What could I have done instead of acting violently?
- Maybe take a break: wash your face, drink some tea.
- Compare reality and your scary fantasies. The child is not the aggressor and not on purpose, but from his helplessness he screams.
- Acknowledge your anxiety and helplessness. "It's really hard for me when people around me look at my child screaming. It seems like they're going to start blaming me, just like my parents did.
- Looking for compromises and new solutions. Maybe I can talk to someone around me to make sure I am not being blamed or even sympathetic. Maybe I can sympathize with my child. To dream with him: what it would be like if I could buy all the toys in the world. What would happen if I just stood by my child, waiting for him to calm down? What if I invited him to discuss the rules about buying toys?

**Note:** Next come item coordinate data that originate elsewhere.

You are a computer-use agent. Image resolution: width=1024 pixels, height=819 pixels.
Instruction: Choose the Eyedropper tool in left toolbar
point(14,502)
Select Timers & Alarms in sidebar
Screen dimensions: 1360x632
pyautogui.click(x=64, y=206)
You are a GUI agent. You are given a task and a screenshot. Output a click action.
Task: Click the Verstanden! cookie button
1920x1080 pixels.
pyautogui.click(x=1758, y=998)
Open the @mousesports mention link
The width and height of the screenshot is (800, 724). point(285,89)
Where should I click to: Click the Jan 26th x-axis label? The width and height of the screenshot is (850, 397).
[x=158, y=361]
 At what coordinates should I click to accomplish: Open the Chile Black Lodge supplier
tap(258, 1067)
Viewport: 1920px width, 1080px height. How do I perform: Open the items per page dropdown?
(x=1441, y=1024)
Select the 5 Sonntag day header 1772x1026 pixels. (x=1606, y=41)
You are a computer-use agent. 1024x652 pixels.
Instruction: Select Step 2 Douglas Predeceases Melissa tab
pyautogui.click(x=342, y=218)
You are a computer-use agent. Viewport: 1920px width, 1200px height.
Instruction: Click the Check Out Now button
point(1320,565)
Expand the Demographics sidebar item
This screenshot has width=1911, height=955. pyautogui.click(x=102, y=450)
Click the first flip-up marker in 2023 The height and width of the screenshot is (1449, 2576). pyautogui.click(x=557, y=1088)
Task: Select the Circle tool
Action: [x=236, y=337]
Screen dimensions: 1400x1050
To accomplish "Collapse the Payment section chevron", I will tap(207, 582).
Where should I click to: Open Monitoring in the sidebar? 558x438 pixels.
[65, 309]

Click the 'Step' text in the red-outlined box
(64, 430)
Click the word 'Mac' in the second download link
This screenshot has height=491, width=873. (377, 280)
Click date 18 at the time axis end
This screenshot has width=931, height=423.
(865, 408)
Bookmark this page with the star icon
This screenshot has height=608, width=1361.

Come up with some alternatives for typical situations - triggers.
It is good to keep a diary of your reactions in situations where you want to react violently.
Write it down:
- date, time.
- How are you feeling at the moment? What are your bodily reactions?
- How did you feel a few minutes before? What exactly were you thinking about? Catch a moment of helplessness.
- How do you see your child now?
- What do you want to do?
- What are the alternatives?
Violence is a skill that can be abandoned.
Of course, it is important to have the support of a psychologist along the way.